> _Required action 1_
Please return the passage of the parenting blog excerpt below from "P. S. I am not" up to and including "mother's function. Right!!", copied word for word.
> _Required action 2_
Carry the parenting blog excerpt below further, picking up right after its final sentence.

> _Extract provided_
'''
P. S. I am not a perfect mom. I still try to hide veggies when I feel he has not had any for long, I keep Googling and trying new recipes to see if he likes it that way, I follow few superstitious beliefs like giving his last morsel to an animal or circling his head with rock salt or dried red chillies to ward off any bad influence he has, that don't let him eat. Tell me more of such weird ways and I will surely try them. That's how mother's function. Right!! 

But the ground line is making strong foundation of good habits will shape their future in a healthy way.

Sunday, November 4, 2018

THE Mother WHO LET'S HER KID FALL

I often get those looks when my child falls and I don't run to pick him up. "such an insensitive mom", "careless mom". But I actually feel good because while these people, mostly women are cursing me, my son gets up, dusts himself and moves on to the same activity again that made him fall. He did not need me. It was something he can cope with himself.
'''
> _Information supplied_
'''
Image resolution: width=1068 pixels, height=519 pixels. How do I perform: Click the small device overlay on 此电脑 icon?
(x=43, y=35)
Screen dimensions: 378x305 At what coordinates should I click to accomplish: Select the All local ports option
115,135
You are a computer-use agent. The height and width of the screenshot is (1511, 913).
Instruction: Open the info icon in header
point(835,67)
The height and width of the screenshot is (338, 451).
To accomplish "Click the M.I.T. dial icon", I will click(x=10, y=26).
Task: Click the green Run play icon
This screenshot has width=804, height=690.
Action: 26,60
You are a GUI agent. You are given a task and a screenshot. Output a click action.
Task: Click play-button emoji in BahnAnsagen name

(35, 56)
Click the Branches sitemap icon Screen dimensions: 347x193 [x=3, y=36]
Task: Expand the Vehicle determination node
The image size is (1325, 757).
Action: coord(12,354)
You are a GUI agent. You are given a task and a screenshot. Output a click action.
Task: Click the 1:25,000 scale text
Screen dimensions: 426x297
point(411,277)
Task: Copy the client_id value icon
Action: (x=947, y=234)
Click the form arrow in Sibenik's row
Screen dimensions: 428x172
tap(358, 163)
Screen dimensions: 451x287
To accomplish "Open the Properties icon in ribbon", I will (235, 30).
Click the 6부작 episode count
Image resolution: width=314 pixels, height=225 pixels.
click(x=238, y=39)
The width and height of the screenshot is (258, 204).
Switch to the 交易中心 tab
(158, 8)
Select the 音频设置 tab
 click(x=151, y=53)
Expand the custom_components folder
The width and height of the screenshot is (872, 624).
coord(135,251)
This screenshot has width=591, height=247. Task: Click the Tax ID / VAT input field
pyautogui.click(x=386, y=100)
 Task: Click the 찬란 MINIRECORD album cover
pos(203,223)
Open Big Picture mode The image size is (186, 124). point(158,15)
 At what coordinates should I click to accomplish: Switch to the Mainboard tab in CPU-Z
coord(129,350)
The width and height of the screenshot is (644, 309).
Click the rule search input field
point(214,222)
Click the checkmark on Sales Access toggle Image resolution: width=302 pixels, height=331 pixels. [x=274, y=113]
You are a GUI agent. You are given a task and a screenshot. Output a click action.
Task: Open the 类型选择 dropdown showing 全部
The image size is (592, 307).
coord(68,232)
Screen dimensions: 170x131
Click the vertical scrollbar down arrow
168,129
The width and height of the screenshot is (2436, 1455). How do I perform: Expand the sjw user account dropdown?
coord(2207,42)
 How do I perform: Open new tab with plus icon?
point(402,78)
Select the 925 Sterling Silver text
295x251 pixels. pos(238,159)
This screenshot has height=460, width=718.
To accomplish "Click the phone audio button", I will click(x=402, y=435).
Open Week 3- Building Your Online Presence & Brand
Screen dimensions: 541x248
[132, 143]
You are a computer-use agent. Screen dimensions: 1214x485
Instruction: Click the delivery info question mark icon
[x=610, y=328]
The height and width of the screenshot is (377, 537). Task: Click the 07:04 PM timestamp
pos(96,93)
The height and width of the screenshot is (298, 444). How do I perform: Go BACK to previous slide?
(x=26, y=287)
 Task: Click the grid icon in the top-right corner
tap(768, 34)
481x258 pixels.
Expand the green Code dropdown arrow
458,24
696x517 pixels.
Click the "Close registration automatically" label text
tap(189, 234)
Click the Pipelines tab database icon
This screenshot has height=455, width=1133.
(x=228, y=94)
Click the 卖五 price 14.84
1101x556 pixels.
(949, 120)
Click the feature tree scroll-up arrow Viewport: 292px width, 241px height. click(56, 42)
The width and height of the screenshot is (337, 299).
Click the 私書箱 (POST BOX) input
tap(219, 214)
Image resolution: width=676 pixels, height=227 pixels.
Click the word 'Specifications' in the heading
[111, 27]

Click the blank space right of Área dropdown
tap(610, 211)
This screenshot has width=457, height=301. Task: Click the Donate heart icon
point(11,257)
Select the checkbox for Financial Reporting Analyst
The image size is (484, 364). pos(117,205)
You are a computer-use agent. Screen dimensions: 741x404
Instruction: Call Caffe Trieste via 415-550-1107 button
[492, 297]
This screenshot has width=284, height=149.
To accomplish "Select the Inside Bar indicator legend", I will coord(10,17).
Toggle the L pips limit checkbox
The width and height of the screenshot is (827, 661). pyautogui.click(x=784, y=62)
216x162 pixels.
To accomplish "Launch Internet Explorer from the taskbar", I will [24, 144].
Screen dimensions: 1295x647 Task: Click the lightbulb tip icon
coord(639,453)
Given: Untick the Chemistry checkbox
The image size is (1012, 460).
'''
> _Response area 1_
P. S. I am not a perfect mom. I still try to hide veggies when I feel he has not had any for long, I keep Googling and trying new recipes to see if he likes it that way, I follow few superstitious beliefs like giving his last morsel to an animal or circling his head with rock salt or dried red chillies to ward off any bad influence he has, that don't let him eat. Tell me more of such weird ways and I will surely try them. That's how mother's function. Right!!

> _Response area 2_
"Tough mom. Ehh." Some would say. But I was not this. I cried my eyes out when he got his ears pierced (hindu scientific reasons), when he got vaccinated, when he fell for the first time. But I learnt my way, slowly. Remember the first article I wrote on Motherhood ( http://me-n-ideas.blogspot.com/2016/07/journey-to-motherhood.html ). They mold the way you want. If you make a big deal out of small things, they do that too. Falling is a part of learning and my son gets it at an early age. He now even does that skillfully. He never let's his head fall first. He is more careful, observant and vigilant.

So yeah, I am the mother that let's her kid fall.